A proper fraction is defined as a fraction in which the denominator is greater than the numerator of any fraction.
(v) 12/7
Answer:-
Reciprocal of (12/7) is (7/12) [which is ((12/7) × (7/12)) = 1]
Hence, it is a proper fraction.
A proper fraction is defined as a fraction in which the denominator is greater than the numerator of the given fraction.
(vi) 1/8
Answer:-
Reciprocal of the fraction (1/8) is (8/1) or 8 as [∵ ((1/8) × (8/1)) = 1]

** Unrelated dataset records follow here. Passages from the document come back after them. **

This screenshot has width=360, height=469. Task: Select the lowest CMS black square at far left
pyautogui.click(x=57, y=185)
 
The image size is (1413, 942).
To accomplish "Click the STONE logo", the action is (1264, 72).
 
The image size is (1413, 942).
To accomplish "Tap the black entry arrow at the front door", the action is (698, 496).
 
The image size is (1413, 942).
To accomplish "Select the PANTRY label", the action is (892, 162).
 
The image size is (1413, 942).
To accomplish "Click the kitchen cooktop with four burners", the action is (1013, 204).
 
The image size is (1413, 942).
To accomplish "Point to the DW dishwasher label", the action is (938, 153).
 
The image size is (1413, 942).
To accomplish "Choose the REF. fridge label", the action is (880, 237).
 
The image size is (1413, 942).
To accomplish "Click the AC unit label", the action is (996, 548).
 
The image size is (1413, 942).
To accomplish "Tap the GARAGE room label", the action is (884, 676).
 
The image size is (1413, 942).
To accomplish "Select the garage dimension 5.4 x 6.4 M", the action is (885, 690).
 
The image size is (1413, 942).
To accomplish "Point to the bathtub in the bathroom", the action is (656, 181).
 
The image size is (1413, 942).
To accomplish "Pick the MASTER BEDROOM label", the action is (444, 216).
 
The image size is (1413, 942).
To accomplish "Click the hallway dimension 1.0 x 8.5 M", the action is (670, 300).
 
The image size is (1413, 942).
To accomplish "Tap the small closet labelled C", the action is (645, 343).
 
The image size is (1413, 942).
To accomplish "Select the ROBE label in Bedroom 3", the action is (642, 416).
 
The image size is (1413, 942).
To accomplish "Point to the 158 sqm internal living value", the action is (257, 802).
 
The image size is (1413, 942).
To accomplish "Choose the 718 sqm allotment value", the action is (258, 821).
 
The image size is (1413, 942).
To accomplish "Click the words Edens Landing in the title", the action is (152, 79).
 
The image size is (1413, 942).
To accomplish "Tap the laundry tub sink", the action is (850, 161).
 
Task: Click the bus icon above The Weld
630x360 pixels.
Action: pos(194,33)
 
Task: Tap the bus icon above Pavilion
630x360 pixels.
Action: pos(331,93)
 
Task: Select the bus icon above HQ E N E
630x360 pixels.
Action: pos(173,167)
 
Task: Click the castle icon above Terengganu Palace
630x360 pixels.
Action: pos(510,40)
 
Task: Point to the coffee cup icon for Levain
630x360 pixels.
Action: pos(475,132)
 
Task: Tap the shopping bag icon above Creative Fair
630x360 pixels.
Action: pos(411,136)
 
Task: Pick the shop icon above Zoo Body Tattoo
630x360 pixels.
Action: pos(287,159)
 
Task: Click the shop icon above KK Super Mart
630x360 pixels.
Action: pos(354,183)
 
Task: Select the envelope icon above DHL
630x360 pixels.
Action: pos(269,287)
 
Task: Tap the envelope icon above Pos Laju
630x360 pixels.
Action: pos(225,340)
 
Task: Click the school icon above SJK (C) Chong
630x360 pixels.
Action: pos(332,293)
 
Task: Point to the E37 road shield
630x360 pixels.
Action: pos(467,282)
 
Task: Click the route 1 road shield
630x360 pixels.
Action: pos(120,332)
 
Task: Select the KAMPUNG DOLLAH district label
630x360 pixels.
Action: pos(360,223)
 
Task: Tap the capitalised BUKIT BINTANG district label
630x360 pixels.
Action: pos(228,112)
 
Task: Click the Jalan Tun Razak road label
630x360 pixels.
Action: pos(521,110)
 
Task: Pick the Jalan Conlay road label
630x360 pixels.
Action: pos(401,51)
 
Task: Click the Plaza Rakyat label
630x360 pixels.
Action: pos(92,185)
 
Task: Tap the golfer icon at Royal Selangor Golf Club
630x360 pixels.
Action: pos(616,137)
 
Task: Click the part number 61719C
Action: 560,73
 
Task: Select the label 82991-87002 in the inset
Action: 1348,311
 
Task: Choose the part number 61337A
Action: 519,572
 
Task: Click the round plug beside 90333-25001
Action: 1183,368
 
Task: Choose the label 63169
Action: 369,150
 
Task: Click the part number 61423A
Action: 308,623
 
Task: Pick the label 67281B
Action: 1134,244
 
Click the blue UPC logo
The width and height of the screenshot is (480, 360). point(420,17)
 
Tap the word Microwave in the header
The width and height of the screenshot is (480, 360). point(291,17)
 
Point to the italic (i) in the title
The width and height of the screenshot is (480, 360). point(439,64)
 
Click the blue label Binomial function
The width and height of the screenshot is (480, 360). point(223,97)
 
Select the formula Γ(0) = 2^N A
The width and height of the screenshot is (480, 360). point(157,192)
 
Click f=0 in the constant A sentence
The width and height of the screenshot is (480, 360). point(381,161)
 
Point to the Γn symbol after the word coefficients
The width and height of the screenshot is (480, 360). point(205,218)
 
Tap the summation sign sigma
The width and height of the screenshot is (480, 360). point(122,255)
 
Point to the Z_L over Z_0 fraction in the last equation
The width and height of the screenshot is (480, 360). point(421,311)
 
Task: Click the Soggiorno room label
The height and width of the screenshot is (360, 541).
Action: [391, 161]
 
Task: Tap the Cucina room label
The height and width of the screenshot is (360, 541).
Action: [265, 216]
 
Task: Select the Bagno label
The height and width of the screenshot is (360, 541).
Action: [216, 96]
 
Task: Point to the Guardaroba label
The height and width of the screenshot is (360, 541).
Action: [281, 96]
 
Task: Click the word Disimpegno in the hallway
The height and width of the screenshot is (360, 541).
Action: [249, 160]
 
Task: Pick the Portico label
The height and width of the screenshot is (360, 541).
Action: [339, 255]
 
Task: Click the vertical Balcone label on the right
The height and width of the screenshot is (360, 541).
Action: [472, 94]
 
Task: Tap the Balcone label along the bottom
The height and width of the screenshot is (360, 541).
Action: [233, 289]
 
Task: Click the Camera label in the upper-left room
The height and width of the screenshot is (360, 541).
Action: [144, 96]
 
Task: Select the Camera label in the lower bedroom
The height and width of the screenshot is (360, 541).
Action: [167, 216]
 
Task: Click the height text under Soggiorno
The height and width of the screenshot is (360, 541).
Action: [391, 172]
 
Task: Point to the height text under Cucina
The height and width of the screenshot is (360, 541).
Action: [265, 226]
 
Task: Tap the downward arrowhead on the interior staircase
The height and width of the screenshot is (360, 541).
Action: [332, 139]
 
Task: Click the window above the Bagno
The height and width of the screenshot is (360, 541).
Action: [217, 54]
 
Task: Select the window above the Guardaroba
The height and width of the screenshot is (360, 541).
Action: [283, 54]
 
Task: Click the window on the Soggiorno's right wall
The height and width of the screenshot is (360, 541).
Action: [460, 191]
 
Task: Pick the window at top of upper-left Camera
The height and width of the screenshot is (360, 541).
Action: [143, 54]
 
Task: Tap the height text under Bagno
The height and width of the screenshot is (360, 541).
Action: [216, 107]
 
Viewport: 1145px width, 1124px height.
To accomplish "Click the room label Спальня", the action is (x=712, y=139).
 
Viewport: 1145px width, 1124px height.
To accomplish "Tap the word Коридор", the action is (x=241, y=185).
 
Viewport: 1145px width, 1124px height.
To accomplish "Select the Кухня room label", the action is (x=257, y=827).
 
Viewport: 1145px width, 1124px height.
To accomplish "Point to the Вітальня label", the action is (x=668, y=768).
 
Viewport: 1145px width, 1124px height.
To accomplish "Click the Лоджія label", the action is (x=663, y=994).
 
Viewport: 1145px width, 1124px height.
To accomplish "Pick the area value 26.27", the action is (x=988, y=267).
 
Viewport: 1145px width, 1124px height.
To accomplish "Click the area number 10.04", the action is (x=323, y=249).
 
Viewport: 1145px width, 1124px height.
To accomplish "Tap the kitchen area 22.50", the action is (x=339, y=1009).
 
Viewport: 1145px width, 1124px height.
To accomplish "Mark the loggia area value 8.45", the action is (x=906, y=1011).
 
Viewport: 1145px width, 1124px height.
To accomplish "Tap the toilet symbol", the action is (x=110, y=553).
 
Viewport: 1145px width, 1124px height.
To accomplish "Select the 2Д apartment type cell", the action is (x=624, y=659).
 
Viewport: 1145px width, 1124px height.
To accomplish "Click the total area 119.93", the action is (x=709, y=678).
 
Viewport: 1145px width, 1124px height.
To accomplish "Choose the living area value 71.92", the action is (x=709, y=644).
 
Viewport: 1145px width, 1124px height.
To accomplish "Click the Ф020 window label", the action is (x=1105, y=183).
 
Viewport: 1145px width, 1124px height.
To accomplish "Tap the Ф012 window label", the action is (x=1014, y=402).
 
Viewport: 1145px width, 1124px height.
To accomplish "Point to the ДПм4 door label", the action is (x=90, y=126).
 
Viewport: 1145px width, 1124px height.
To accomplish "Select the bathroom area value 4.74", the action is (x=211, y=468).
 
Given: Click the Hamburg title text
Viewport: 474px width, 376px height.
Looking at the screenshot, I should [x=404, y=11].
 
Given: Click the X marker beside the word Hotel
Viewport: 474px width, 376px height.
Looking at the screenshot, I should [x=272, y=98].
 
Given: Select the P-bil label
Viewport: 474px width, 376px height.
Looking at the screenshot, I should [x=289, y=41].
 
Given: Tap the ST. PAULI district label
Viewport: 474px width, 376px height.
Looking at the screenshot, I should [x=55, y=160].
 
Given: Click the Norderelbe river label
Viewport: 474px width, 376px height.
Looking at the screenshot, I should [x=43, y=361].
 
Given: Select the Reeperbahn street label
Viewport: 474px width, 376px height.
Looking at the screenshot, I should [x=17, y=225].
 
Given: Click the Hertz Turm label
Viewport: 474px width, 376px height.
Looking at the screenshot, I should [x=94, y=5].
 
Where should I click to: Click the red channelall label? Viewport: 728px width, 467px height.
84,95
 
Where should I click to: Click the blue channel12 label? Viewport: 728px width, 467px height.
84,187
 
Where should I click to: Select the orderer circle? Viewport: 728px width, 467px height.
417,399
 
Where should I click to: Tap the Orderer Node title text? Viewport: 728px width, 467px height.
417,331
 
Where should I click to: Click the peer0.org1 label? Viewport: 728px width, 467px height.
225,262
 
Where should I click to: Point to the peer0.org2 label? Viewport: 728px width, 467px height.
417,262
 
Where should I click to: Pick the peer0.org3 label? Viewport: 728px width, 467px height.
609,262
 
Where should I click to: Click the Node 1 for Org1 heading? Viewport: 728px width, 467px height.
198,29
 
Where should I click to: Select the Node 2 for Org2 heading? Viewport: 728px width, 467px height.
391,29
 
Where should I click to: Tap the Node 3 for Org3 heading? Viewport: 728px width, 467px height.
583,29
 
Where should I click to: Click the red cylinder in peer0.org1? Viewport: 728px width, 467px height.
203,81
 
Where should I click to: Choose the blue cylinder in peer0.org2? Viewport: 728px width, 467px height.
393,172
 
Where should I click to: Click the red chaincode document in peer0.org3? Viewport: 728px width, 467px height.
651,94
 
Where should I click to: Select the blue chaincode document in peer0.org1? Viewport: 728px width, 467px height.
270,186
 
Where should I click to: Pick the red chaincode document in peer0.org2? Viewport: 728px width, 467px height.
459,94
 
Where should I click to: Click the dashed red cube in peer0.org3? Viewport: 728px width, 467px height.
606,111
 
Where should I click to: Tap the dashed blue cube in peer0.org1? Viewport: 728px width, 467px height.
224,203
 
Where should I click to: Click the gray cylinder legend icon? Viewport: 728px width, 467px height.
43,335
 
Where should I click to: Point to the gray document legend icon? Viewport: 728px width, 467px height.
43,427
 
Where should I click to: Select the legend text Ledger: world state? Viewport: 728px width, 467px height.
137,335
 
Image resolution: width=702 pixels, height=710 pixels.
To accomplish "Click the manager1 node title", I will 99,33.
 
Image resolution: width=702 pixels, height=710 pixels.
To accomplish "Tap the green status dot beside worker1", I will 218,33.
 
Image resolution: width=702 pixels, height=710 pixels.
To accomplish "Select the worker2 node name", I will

Hence, it is a whole number.
Whole numbers are the total collection of all positive integers, including the number 0.
(vii) 1/11
Answer:-
Reciprocal of the fraction (1/11) is (11/1) or 11 which is [∵ ((1/11) × (11/1)) = 1]
So, it is a whole number.
Whole numbers are the total collection of all positive integers, including 0.
Question 9.
Find:
(i) (7/3) ÷ 2
Answer 9:-
We have,
= (7/3) × reciprocal of 2
= (7/3) × (1/2)
= (7 × 1) / (3 × 2)
= 7/6
(ii) (4/9) ÷ 5
Answer:-
We have,
= (4/9) × reciprocal of 5
= (4/9) × (1/5)
= (4 × 1) / (9 × 5)
= 4/45
(iii) (6/13) ÷ 7
Answer:-
We have,
= (6/13) × reciprocal of 7
= (6/13) × (1/7)
= (6 × 1) / (13 × 7)
= 6/91
Question 10.
Which of the following is greater?
(i) 0.5 or 0.05
Answer 10:-
By comparing the whole number, we get 0 = 0
By comparing the tenths place digit, we get 5 > 0
∴ 0.5 > 0.05
(ii) 0.7 or 0.5
Answer:-
By comparing the whole number, 0 = 0
By comparing the tenths place digit we receive, 7 > 5
∴ 0.7 > 0.5
(iii) 7 or 0.7
Answer:-
By comparing these whole numbers, 7 > 0
∴ 7 > 0.7
(iv) 1.37 or 1.49
Answers:-
By comparing these whole numbers, 1 = 1
By comparing the tenths place digit, we get, 3 < 4
∴ 1.37 < 1.49
(v) 2.03 or 2.30
Answer:-
By comparing the whole number, 2 = 2
By comparing the tenths place digit, we get, 0 < 3
∴ 2.03 < 2.30
(vi) 0.8 or 0.88
Answer:-
By comparing these whole numbers, 0 = 0
By comparing the tenths place digit, we get, 8 = 8
Also, by comparing the hundredths place digit, 0 < 8
∴ 0.8 < 0.88
Benefits of Using Important Questions for Class 7 Maths Chapter 2
Focused Practice:
Covers key topics like operations on fractions and decimals, simplifying concepts for better understanding.
Improved Problem-Solving:
Enhances computational and logical reasoning skills through diverse question patterns.
Exam Readiness:
Prepares students effectively for exams by emphasizing important areas and commonly asked questions.
Real-Life Applications:
Strengthens understanding of practical applications of fractions and decimals in daily scenarios.
Confidence Building:
Regular practice boosts confidence in tackling complex problems and lays a foundation for advanced math topics.